Does cheaper mean less effective? The short answer is no. Photoshop Elements has about 80% of the tools and features of its big brother. What it doesn’t have are some of the sub-features that the pros use, such as special color spaces and the ability to work on many images at one time. The good news is that Photoshop Elements does have a number of “Easy Buttons” and ways to automate processes. Plus, many of the major tools, like some of the selection tools and blending features, are also there.
If you have the training, you can create professional looking compositions with Photoshop Elements© much in the same way you can with Photoshop. So if you are a landscape photographer who comes back with only twenty or thirty images that just need a little bump in saturation or to get rid of some power lines or a beer can, Elements might be just what you need.
For the Professional: Adobe Lightroom
Lastly, we have a program that is only a few years old but is still getting a lot of buzz from the photography world. Adobe Lightroom 4 is a program geared more toward the photographer than the graphic artist. Lightroom is more of a “global” editor, meaning while it does have tools that can do some work on an image, most of these tools are for color corrections. It does allow a photographer to work on a number of images at one time, so if they need to be brightened up or color-corrected you can work on one or one hundred images with just a few clicks.

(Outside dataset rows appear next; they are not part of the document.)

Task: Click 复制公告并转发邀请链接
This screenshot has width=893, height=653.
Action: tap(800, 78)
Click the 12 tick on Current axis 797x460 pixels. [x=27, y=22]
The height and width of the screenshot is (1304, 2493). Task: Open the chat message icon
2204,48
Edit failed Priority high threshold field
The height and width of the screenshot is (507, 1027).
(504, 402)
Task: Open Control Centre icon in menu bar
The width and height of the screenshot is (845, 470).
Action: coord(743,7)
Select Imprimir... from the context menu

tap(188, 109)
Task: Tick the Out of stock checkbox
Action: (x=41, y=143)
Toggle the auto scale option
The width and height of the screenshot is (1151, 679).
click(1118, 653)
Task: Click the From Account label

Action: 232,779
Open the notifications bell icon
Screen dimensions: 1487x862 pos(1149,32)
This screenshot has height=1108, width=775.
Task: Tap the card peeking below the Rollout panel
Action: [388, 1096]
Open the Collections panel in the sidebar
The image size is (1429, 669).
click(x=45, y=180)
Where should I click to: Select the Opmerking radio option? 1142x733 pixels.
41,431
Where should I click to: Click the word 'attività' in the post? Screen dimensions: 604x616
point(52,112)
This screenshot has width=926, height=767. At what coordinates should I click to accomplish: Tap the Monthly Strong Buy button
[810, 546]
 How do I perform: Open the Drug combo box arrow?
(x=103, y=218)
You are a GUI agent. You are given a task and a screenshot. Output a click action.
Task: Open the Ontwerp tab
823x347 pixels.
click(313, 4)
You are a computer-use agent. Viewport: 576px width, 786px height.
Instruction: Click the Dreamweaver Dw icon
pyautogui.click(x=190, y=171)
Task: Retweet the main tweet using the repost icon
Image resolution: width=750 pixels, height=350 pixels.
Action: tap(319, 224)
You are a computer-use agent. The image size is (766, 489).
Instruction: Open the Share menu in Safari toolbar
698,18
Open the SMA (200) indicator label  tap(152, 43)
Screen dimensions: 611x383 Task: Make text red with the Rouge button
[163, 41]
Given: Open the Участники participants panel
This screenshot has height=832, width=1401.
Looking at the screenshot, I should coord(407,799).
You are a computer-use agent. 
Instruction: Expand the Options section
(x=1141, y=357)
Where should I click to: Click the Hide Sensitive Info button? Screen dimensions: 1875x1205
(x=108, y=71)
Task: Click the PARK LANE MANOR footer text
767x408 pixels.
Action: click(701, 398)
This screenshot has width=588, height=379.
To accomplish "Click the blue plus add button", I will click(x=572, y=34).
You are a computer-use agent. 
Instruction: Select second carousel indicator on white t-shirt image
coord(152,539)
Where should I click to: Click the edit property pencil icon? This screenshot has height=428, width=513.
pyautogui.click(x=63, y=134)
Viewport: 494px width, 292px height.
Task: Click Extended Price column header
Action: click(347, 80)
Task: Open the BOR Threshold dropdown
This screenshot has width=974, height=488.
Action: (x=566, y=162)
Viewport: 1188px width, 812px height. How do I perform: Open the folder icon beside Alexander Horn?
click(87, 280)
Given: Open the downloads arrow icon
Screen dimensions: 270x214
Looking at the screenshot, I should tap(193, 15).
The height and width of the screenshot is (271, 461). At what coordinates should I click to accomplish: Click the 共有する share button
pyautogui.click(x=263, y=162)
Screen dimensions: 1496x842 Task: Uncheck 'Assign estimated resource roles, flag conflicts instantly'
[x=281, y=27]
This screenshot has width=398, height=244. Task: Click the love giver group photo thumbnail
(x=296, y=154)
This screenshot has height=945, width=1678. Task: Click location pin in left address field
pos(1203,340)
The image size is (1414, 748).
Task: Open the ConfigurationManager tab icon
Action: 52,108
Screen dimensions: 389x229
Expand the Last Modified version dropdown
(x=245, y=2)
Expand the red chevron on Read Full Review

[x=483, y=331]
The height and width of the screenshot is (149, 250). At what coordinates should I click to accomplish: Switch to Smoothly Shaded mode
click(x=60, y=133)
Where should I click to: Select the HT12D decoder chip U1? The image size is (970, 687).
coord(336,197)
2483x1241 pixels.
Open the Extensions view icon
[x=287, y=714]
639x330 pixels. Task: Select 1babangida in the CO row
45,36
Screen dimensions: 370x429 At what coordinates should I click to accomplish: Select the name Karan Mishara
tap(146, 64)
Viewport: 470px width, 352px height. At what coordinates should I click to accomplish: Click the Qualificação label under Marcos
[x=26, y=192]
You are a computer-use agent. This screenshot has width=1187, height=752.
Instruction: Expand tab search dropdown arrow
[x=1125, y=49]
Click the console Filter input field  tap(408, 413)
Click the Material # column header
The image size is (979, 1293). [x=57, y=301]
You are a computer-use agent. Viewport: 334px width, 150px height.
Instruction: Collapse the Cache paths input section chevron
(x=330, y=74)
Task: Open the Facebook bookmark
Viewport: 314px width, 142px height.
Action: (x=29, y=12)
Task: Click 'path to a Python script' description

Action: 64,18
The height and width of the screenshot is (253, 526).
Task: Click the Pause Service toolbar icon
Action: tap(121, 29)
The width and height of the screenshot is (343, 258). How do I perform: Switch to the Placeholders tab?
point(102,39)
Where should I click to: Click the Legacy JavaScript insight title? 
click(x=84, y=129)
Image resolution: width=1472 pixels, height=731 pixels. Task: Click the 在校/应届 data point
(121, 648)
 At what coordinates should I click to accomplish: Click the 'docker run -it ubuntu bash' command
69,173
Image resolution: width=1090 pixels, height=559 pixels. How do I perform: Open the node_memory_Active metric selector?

Another feature of Lightroom is its presets, which allow you to apply different effects from color to black/white conversion. All of these corrections are done in a non-destruction manner so that you can always go back to the original image. This is because Lightroom is based on the RAW processing program in Photoshop. However you are not limited to just RAW images – Lightroom can work on jpegs and tiff files as well. Another nice touch is that if you want to do more local work on an image you can export to Photoshop or Photoshop Elements. With the latest version of Lightroom 4 there was even a price drop: Lightroom 4 came in at about $150, which was about $50 less than Lightroom 3.